Fink Says BlackRock Watching How CEOs Handle Global Upheaval

  • Brexit, Trump ‘have upended’ assumptions, Fink says in letter
  • Firm to also focus on repatriation of cash in any tax reform

BlackRock Deepens Strategy, Corporate Governance Link

Laurence D. Fink, chief executive officer of BlackRock Inc., said in a time of global upheaval -- from Brexit to the election of Donald Trump -- it’s imperative that companies constantly assess their strategy and adapt to changing markets.

In his annual letter to CEOs posted on the firm’s website Tuesday, Fink said BlackRock will keep a close eye on how companies are responding to this environment where there is a growing backlash against the impact of globalization and technological change. 

Among the questions BlackRock, the world’s largest asset manager and a major shareholder in some of the biggest U.S. companies, will be asking: “How have these changes impacted your strategy and how do you plan to pivot, if necessary, in light of the new world in which you are operating?” wrote Fink.

Fink focused in particular on the possibility of companies’ repatriating cash from overseas if the Trump administration achieves tax reform or changes to the capital gains regime.

"BlackRock will be looking to companies’ strategic frameworks for an explanation of whether they will bring cash back to the U.S., and if so, how they plan to use it," Fink wrote. "Will it be used simply for more share buybacks?
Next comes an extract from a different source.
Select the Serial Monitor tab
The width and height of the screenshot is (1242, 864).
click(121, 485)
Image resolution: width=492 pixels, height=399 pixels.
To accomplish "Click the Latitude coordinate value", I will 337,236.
Or is it a part of a capital plan that appropriately balances returning capital to shareholders with prudently investing for future growth?"

Tax Issues

Fink said that capital gains should receive long-term treatment only after three years with a decreasing tax rate for each year of ownership beyond that.  
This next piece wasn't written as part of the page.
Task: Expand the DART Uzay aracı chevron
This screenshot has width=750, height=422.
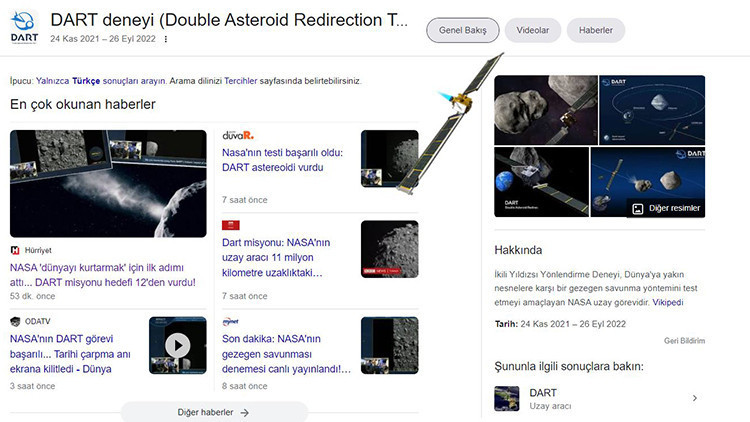Action: click(694, 398)
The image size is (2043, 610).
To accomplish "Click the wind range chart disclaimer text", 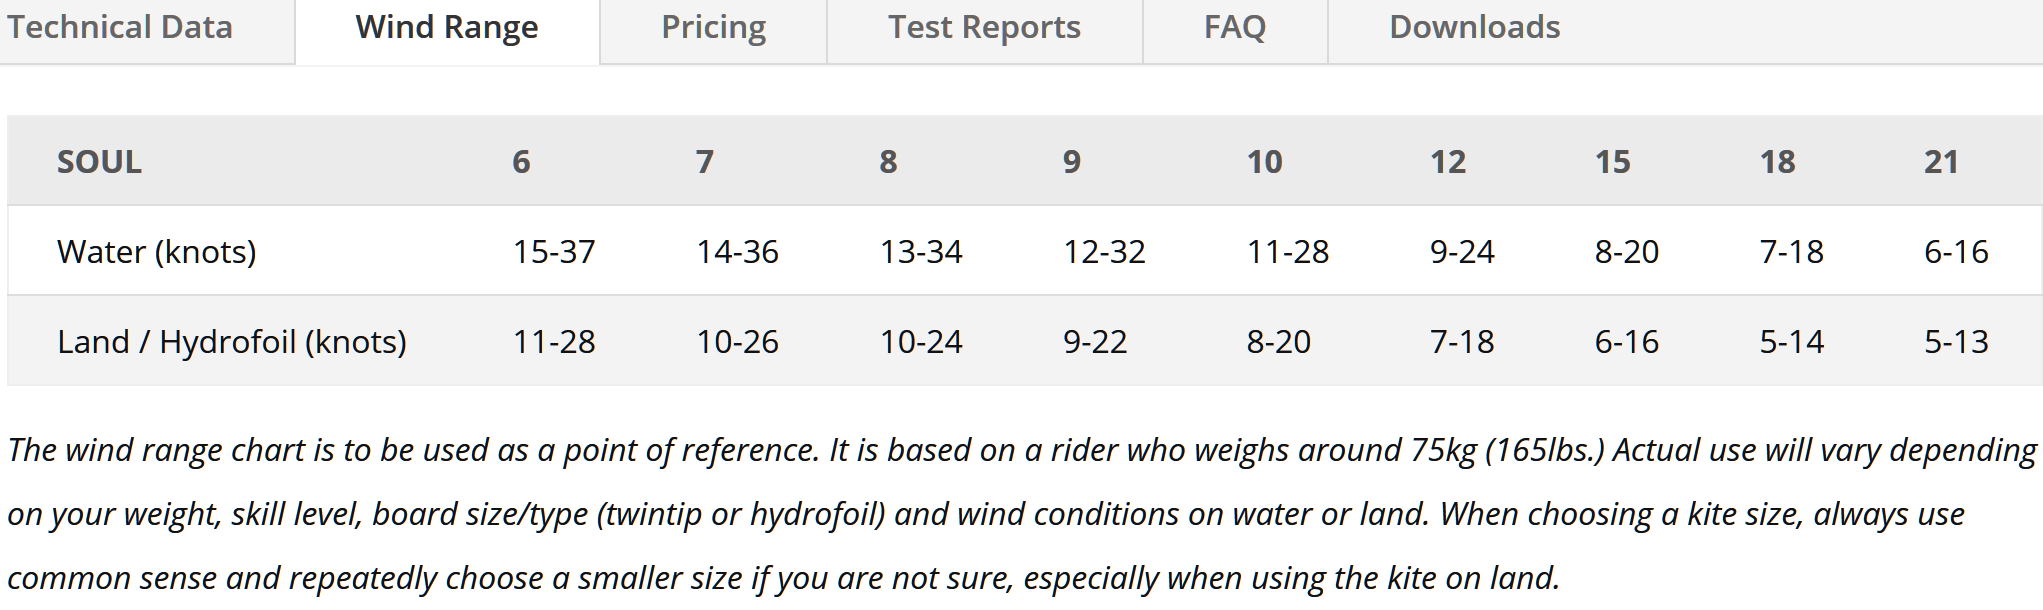I will (x=1021, y=514).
While BlackRock holds significant influence as the largest money manager in the world, it is unclear how much it exercises it through voting. Vanguard and BlackRock almost always side with corporate boards when it comes to CEO pay decisions. The two money managers voted with directors on executive pay plans 97 percent of the time in 2015, according to a report issued early last year by shareholder advocacy group As You Sow.

Yet Fink said the firm won’t hesitate to “exercise our right to vote against incumbent directors or misaligned executive compensation” at companies that aren’t responsive.

“As we seek to build long-term value for our clients through engagement, our aim is not to micromanage a company’s operations,” he wrote. “However, a long-term approach should not be confused with an infinitely patient one.”